WHAT TO PRODUCE -
Write out exactly the lines running from the one with "Instruction: Click the Custom" to the last line of the entries, keeping both the first and the last.

RECORDS SUPPLIED -
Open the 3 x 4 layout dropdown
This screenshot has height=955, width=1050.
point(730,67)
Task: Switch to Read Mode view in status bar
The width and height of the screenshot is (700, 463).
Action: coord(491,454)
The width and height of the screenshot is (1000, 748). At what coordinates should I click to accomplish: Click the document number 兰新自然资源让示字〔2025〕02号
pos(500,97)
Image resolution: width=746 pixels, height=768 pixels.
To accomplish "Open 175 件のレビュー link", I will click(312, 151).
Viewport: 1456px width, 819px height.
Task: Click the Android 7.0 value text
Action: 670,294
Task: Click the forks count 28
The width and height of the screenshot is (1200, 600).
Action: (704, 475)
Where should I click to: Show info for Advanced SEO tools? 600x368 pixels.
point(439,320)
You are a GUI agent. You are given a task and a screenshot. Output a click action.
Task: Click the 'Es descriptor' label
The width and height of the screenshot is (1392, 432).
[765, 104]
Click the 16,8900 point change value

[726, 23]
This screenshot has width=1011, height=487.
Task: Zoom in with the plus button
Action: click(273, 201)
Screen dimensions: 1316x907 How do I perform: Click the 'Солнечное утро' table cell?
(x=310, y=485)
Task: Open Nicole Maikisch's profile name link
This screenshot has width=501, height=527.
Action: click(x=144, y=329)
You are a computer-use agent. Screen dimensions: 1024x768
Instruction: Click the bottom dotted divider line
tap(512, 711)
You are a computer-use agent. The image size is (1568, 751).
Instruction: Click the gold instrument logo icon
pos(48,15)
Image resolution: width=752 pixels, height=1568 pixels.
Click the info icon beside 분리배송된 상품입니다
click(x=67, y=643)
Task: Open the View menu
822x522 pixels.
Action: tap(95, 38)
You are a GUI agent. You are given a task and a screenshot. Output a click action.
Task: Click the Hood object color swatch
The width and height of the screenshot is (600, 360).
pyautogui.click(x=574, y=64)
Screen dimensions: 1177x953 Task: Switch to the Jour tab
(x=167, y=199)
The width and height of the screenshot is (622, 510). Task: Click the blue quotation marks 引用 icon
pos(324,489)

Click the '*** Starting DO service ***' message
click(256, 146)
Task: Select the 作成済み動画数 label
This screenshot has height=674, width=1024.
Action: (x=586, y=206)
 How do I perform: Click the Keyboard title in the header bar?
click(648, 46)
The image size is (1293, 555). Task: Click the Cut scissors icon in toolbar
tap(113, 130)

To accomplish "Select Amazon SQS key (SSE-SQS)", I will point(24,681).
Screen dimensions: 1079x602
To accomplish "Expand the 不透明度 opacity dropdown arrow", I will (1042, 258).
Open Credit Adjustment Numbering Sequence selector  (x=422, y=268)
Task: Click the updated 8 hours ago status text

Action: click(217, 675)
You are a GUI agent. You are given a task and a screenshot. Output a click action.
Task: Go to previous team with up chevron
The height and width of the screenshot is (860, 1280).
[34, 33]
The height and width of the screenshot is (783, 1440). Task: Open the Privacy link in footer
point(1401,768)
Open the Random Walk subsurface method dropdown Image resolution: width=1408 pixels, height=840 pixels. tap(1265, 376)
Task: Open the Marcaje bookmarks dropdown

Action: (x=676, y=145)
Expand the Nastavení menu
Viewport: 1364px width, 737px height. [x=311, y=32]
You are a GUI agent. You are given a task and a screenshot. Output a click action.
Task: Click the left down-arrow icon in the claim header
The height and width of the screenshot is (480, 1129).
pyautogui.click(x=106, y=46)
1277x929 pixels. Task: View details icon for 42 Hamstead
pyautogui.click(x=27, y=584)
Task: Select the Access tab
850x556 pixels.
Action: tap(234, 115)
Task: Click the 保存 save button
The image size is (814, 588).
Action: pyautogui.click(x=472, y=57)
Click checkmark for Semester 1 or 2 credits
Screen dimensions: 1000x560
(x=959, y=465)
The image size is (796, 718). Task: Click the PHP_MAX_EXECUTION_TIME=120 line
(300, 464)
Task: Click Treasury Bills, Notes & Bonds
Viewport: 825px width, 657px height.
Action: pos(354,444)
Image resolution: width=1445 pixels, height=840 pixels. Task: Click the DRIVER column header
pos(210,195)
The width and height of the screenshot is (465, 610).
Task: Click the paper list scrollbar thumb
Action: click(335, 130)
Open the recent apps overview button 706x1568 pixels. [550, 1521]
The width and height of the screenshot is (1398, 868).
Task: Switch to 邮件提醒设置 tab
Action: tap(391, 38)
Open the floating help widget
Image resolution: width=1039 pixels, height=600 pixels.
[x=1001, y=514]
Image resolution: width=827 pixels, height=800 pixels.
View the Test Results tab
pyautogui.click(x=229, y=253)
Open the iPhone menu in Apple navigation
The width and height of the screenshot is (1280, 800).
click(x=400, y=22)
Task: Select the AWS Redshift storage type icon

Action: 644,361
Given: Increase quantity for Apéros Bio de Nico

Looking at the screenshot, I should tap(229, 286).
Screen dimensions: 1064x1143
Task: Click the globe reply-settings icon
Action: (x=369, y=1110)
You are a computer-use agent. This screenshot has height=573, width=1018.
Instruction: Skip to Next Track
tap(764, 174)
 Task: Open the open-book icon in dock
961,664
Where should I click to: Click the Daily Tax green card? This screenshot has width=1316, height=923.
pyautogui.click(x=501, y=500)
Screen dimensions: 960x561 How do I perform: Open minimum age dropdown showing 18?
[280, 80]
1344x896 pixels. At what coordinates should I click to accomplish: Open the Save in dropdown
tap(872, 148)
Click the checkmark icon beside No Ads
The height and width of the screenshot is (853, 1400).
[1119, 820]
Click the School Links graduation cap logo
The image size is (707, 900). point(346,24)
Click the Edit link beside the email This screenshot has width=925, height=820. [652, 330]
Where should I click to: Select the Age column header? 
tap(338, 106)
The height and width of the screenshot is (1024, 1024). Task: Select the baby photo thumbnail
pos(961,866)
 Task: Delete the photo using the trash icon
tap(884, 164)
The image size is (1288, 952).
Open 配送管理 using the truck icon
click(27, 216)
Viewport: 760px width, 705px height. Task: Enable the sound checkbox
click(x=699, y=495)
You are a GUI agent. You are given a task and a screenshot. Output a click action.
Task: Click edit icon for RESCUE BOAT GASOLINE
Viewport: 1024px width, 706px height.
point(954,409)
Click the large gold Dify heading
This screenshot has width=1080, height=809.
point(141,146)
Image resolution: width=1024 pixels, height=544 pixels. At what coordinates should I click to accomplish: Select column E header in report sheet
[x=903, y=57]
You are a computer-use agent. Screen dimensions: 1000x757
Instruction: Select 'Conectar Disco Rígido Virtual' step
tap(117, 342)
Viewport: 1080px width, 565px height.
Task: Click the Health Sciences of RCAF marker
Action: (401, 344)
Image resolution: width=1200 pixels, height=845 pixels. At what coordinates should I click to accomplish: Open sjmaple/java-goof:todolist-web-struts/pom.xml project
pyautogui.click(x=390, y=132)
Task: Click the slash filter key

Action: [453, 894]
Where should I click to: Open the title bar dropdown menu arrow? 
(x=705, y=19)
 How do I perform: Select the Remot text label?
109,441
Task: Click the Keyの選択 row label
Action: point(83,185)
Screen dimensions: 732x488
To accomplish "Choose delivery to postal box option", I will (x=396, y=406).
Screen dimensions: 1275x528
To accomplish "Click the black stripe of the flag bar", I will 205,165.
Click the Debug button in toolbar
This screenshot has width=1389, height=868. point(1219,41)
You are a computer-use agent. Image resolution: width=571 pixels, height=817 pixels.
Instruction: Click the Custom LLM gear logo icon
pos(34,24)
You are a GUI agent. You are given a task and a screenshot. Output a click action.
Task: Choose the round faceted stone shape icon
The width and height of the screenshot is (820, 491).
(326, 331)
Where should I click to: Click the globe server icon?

TASK RESULT -
Instruction: Click the Custom LLM gear logo icon
pos(34,24)
You are a GUI agent. You are given a task and a screenshot. Output a click action.
Task: Choose the round faceted stone shape icon
The width and height of the screenshot is (820, 491).
(326, 331)
Where should I click to: Click the globe server icon?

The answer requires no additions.